Temperature fluctuations in the relatively warm (~0.5-1°C) Amundsen Sea cause far greater changes in melting than would occur along parts  of the Antarctic coastline where deep ocean temperatures are lower (~-2°C).

The research was carried out on board the RRS James Clark Ross, the Nathaniel B. Palmer and RV Araon. It is the first time a complete multi-year cycle of ocean temperature change and resulting changes in ice shelf melting have been documented in this region.

Lead author, Professor Adrian Jenkins, an oceanographer at British Antarctic Survey, says:

“We sampled a whole cycle of cold-warm-cold in the ocean, and saw melt rates of Dotson Ice Shelf climb dramatically and then fall back. In future it will be critical to understand the duration and severity of the extremes in seawater temperature, whatever the cause, because we now see how quickly the glaciers respond to them.”

The melt rate at the base of Dotson Ice Shelf was about the same in 2012-2016 as in 2000 (both cool periods), and much lower than between 2006-2009 (a warm period). In the recent cooler part of the cycle, the ice shelf mass increased, and the outflow from the ice sheet slowed, indicating that even on a timescale of a few years, the ice sheet can respond if deep ocean temperatures drop below or rise above the average.

Although the authors have now demonstrated that ice shelf melting can vary widely in the short term, accounting for reported local changes in ice sheet outflow, a recent Nature paper reported that the overall trend in the WAIS is currently still one of ice loss.

Co-author Assistant Professor Pierre Dutrieux from the Lamont-Doherty Earth Observatory (LDEO), Columbia University, says:

“Our understanding of ice sheet-ocean interactions has progressed rapidly over the past decade. The seemingly immovable ice giants are actually very dynamic systems that respond quickly to a broad range of spatial and temporal changes in the ocean and the atmosphere.”

Co-author Stan Jacobs from the Lamont-Doherty Earth Observatory (LDEO), Columbia University, says:

“This work confirms the theory that the ice sheet is sensitive to deep ocean temperatures.  Further observations and a deeper understanding of what drives changes in those temperatures are critical if we are to narrow the uncertainties in the future sea level contribution of the WAIS.”

The research was carried out by an international team from British Antarctic Survey, Lamont-Doherty Earth Observatory of Columbia University, the Korea Polar Research Institute, the University of Inha (Korea) and the Institute of Arctic and Alpine Research at the University of Colorado.  The work was supported by the UK Natural Environment Research Council, the US National Science Foundation and the Korea Polar Research Institute.

West Antarctic Ice Sheet retreat in the Amundsen Sea driven by decadal oceanic variability by Adrian Jenkins, Deb Shoosmith, Pierre Dutrieux, Stan Jacobs, Tae Wan Kim, Sang Hoon Lee, Ho Kyung Ha and Sharon Stammerjohn is published in the journal Nature Geoscience here.

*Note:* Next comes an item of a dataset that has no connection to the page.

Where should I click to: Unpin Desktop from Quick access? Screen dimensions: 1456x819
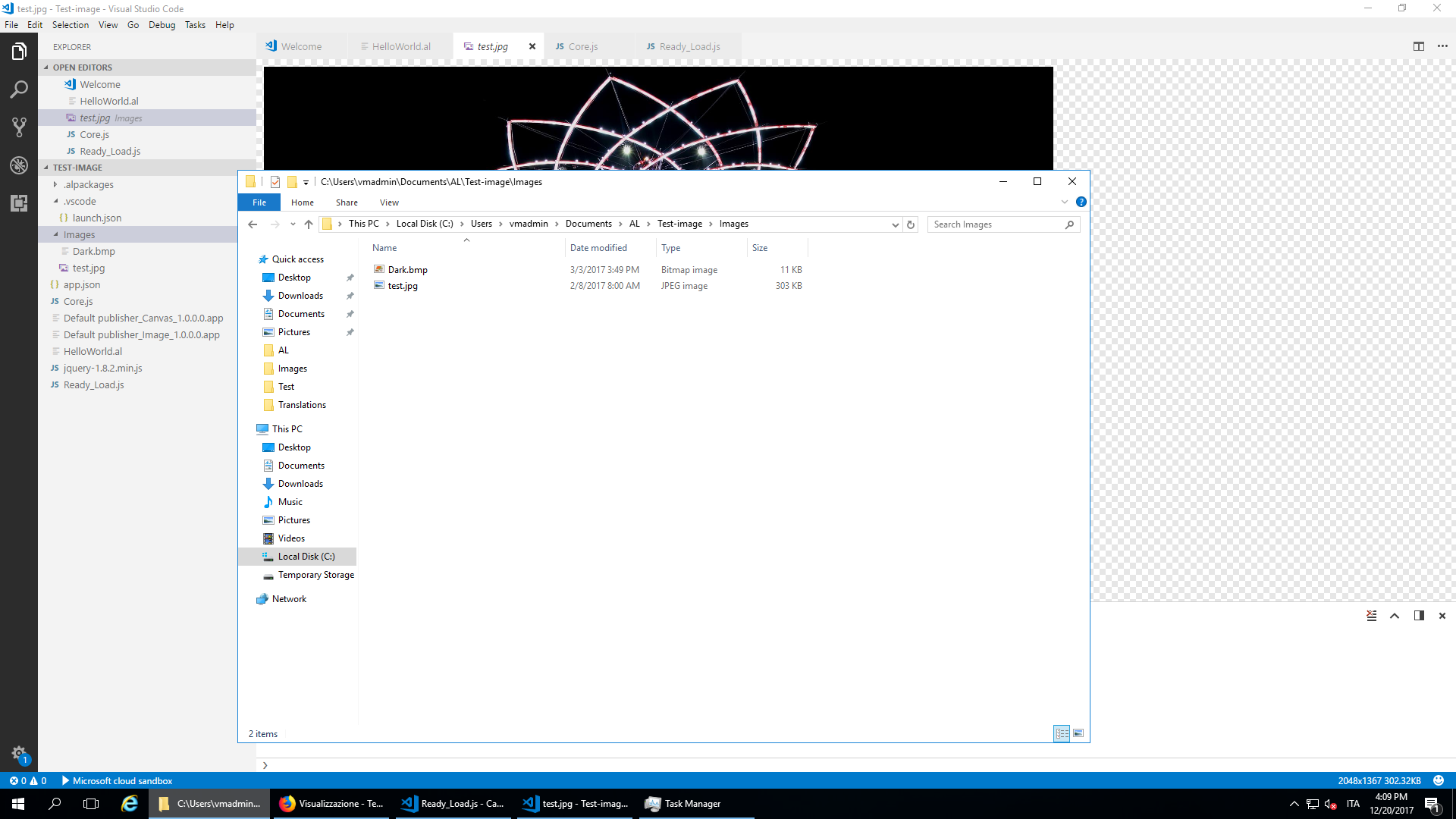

Ice sheet – The Antarctic ice sheet is the largest single mass of ice on Earth. The ice sits on bedrock and covers an area of almost 14 million km2 and contains 30 million km3 of ice. Around 90% of the Earth’s ice mass is in Antarctica. If the West Antarctic Ice Sheet were to melt completely global sea-level rise would increase by around six metres.

Ice shelf – An ice shelf is a thick floating platform of ice that forms where a glacier or ice sheet flows down to a coastline and onto the ocean surface.